PROVIDED DATA:
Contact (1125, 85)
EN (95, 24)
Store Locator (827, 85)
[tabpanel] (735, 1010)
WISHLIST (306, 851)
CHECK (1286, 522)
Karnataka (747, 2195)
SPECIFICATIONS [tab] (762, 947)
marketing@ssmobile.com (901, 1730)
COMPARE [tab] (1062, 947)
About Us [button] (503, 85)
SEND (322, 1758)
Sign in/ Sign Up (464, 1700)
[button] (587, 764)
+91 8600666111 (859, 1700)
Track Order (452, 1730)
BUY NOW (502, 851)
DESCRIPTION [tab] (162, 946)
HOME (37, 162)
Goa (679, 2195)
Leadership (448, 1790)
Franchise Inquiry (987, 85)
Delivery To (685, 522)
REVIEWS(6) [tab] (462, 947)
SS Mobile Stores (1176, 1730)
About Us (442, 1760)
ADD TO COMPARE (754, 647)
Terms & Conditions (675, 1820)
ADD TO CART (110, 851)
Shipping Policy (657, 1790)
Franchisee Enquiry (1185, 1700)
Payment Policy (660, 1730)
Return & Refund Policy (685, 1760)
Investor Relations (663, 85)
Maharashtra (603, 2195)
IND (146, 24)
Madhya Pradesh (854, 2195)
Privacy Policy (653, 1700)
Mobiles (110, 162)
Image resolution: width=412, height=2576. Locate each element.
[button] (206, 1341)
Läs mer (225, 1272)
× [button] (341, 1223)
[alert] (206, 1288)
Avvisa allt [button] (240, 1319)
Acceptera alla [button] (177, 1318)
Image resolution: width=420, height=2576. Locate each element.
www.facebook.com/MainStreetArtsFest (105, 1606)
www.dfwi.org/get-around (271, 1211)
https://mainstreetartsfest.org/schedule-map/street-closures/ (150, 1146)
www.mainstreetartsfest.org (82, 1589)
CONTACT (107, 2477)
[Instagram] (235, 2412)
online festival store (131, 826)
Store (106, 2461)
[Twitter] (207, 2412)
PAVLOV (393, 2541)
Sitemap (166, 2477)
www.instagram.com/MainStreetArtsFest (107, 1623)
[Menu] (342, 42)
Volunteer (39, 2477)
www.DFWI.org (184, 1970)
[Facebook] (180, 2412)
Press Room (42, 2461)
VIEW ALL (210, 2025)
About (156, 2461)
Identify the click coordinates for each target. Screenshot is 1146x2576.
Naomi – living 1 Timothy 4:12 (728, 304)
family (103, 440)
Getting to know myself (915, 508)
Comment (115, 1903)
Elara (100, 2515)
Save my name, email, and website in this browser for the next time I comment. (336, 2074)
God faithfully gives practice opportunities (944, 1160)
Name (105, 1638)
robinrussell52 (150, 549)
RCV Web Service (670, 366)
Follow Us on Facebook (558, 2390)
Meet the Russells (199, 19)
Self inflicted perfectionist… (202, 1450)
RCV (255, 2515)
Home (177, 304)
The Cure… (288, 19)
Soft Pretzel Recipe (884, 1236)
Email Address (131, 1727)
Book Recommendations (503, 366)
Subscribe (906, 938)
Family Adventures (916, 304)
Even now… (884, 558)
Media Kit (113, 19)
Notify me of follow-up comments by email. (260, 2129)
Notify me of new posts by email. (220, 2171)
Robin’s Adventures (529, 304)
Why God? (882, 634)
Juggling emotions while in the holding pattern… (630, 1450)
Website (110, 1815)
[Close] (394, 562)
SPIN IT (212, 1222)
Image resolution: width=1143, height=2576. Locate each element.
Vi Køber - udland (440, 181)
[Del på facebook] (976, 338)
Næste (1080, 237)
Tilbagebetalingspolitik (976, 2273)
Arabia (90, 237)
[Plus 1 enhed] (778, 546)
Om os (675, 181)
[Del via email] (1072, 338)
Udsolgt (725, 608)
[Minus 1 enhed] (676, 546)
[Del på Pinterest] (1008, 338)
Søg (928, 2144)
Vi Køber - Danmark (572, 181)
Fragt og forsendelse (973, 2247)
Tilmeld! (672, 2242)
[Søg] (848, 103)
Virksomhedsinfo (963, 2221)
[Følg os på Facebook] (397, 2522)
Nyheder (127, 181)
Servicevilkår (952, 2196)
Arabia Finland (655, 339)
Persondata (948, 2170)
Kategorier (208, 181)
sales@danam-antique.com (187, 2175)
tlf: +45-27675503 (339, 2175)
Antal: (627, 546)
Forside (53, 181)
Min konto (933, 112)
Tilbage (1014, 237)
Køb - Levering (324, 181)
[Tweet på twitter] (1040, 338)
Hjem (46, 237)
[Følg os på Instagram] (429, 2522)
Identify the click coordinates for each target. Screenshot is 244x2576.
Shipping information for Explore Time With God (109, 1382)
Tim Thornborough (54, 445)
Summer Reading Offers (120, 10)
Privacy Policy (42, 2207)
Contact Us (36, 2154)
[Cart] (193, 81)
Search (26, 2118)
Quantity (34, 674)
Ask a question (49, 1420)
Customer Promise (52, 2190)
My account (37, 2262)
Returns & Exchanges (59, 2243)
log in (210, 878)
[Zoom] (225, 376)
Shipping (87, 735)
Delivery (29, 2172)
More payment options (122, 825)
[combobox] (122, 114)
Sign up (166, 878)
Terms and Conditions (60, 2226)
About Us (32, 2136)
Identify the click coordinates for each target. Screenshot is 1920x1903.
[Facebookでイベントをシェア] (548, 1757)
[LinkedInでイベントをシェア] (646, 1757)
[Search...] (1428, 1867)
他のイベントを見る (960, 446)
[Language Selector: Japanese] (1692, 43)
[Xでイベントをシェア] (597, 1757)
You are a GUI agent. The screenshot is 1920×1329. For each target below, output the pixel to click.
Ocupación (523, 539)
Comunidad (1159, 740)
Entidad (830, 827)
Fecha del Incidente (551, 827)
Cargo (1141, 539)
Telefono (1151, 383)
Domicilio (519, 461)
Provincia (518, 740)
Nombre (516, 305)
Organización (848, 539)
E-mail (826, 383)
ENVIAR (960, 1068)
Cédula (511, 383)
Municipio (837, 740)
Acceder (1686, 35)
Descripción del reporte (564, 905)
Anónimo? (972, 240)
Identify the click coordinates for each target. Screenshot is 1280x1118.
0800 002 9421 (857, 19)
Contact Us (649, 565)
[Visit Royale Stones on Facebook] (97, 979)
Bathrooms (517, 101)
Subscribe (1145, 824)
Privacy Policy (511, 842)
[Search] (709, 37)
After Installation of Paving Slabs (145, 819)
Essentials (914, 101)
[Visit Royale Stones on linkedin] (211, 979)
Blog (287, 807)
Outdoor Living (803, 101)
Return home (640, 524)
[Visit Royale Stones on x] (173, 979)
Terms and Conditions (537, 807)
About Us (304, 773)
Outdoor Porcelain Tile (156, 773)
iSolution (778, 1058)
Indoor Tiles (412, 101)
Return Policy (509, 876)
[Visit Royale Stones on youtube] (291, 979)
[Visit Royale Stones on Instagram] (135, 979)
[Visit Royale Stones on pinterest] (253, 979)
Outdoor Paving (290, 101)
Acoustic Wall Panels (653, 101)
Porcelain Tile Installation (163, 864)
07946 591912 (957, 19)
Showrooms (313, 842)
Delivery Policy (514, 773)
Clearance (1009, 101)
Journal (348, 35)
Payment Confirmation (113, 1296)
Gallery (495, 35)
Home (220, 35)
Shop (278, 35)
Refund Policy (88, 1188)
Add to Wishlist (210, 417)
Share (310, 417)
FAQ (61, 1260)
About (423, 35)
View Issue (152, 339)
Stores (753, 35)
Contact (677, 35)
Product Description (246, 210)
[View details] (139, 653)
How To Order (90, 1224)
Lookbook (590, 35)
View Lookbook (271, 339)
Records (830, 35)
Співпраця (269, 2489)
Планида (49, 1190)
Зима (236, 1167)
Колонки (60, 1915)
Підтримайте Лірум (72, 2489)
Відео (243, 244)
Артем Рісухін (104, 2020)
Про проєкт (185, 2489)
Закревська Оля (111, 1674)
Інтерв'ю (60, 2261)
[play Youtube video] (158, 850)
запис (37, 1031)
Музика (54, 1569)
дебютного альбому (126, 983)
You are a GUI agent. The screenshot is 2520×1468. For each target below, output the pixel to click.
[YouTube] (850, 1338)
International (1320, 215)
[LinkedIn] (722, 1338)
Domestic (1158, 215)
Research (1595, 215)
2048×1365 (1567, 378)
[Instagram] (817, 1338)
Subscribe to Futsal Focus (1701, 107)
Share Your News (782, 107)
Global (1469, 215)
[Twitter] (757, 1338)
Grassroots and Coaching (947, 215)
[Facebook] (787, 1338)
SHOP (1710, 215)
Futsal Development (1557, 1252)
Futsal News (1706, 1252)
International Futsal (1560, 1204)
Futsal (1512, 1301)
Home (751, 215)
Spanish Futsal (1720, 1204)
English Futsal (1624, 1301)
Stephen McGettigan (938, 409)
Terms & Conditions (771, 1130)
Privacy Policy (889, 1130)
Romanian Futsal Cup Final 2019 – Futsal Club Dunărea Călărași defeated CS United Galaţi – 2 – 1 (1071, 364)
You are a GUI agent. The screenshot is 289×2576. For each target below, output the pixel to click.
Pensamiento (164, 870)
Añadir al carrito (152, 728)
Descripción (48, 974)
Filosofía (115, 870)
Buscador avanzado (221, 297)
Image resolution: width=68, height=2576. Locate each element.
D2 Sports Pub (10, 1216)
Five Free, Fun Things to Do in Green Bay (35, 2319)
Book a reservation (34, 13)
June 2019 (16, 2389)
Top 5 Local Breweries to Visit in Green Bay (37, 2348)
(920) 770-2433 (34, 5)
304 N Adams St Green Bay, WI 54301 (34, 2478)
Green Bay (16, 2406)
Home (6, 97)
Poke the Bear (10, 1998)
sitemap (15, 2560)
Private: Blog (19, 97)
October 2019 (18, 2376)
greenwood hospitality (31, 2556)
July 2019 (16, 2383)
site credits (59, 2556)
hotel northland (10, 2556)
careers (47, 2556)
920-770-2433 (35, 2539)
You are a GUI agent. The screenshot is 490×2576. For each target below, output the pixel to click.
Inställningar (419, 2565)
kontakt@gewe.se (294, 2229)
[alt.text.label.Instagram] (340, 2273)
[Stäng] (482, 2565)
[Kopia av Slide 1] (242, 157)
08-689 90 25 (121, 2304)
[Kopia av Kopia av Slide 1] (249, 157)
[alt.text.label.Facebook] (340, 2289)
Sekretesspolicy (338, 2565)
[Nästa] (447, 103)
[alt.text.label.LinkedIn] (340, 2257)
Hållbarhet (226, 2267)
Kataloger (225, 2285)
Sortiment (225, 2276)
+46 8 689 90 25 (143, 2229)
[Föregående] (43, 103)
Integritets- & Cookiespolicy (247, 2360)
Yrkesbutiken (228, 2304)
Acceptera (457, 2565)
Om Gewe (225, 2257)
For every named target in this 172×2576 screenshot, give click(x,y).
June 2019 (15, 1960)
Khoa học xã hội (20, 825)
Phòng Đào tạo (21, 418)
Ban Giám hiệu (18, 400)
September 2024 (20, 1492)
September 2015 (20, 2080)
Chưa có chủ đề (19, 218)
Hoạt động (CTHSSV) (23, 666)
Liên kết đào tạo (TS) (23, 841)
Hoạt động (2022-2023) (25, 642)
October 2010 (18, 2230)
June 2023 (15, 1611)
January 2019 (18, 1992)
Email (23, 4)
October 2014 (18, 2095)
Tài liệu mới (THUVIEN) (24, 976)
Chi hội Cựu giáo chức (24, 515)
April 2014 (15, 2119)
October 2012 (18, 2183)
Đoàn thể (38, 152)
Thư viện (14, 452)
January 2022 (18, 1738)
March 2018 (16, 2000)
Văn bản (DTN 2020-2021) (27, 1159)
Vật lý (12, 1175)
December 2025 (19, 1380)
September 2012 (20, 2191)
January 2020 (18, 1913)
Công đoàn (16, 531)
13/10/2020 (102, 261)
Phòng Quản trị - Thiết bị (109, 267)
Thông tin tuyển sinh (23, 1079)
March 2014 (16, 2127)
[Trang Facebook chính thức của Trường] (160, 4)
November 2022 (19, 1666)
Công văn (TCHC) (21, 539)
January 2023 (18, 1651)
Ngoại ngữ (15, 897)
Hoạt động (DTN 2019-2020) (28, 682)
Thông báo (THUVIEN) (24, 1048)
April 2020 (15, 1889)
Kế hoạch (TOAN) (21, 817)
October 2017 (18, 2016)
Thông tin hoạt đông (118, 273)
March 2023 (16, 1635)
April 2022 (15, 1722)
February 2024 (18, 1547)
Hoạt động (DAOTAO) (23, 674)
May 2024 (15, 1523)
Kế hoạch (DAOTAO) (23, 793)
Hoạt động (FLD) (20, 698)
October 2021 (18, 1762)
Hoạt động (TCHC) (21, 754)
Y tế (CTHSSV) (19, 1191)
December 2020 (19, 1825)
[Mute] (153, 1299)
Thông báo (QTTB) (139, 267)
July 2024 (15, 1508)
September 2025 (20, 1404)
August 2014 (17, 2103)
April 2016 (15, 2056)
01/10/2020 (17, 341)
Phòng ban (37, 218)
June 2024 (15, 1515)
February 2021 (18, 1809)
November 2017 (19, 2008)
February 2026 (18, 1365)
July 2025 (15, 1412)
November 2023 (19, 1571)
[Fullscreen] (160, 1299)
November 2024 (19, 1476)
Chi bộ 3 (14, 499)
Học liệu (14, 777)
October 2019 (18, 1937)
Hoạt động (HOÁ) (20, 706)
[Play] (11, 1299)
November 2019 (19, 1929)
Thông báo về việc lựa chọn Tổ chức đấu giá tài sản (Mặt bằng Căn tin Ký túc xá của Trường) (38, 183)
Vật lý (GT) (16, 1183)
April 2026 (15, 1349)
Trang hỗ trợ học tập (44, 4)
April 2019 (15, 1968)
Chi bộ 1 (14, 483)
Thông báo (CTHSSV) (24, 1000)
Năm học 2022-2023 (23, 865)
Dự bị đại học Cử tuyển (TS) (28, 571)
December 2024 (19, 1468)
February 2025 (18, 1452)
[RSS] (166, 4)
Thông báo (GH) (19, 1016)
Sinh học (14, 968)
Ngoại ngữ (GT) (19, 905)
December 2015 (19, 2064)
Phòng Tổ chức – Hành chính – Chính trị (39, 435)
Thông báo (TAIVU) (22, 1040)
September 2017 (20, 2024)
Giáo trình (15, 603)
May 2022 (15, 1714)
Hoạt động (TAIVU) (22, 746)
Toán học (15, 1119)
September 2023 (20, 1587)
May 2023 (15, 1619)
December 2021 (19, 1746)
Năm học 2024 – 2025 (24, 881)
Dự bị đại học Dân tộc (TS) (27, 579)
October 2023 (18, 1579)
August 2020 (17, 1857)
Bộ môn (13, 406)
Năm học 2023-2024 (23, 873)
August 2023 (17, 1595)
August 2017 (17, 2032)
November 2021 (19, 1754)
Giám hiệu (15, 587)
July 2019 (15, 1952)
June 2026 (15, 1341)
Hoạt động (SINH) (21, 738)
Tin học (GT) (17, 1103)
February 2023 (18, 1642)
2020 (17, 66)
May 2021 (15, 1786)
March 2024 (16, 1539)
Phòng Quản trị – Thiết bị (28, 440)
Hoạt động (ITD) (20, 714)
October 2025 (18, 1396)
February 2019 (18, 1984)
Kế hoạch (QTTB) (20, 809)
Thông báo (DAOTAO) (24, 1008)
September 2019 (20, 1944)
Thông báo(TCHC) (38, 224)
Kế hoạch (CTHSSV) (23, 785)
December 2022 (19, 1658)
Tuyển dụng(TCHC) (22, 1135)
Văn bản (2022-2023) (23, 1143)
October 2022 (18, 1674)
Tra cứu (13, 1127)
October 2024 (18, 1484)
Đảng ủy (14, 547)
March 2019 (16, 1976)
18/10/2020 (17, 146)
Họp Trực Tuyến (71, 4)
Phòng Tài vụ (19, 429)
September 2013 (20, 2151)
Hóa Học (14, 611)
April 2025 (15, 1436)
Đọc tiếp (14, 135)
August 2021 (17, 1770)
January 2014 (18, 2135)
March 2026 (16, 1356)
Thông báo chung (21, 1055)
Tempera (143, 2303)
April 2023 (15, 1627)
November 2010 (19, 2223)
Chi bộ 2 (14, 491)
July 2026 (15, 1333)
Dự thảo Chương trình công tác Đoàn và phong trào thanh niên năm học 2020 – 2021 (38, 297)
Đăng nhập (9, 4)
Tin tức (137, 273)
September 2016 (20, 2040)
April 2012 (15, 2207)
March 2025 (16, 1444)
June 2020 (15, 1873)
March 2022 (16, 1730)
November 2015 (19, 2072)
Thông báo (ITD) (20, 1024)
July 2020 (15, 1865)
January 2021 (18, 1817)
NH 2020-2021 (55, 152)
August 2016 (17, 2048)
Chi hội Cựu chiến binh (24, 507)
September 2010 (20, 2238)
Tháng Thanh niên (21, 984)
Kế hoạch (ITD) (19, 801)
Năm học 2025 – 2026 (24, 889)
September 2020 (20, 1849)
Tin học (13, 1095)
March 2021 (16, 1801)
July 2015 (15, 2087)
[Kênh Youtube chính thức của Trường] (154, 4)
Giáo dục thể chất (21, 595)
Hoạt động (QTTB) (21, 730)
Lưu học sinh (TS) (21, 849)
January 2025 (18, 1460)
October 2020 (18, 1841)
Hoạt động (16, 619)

WORK ITEM: Take the lines above from the one containing "Hoạt động (DTN 2019-2020) (28, 682)" down to the one containing "November 2023 (19, 1571)", and transcribe them exactly, both ends included.

EXPECTED ANSWER:
Hoạt động (DTN 2019-2020) (28, 682)
Thông báo (THUVIEN) (24, 1048)
April 2020 (15, 1889)
Kế hoạch (TOAN) (21, 817)
October 2017 (18, 2016)
Thông tin hoạt đông (118, 273)
March 2023 (16, 1635)
April 2022 (15, 1722)
February 2024 (18, 1547)
Hoạt động (DAOTAO) (23, 674)
May 2024 (15, 1523)
Kế hoạch (DAOTAO) (23, 793)
Hoạt động (FLD) (20, 698)
October 2021 (18, 1762)
Hoạt động (TCHC) (21, 754)
Y tế (CTHSSV) (19, 1191)
December 2020 (19, 1825)
[Mute] (153, 1299)
Thông báo (QTTB) (139, 267)
July 2024 (15, 1508)
September 2025 (20, 1404)
August 2014 (17, 2103)
April 2016 (15, 2056)
01/10/2020 (17, 341)
Phòng ban (37, 218)
June 2024 (15, 1515)
February 2021 (18, 1809)
November 2017 (19, 2008)
February 2026 (18, 1365)
July 2025 (15, 1412)
November 2023 (19, 1571)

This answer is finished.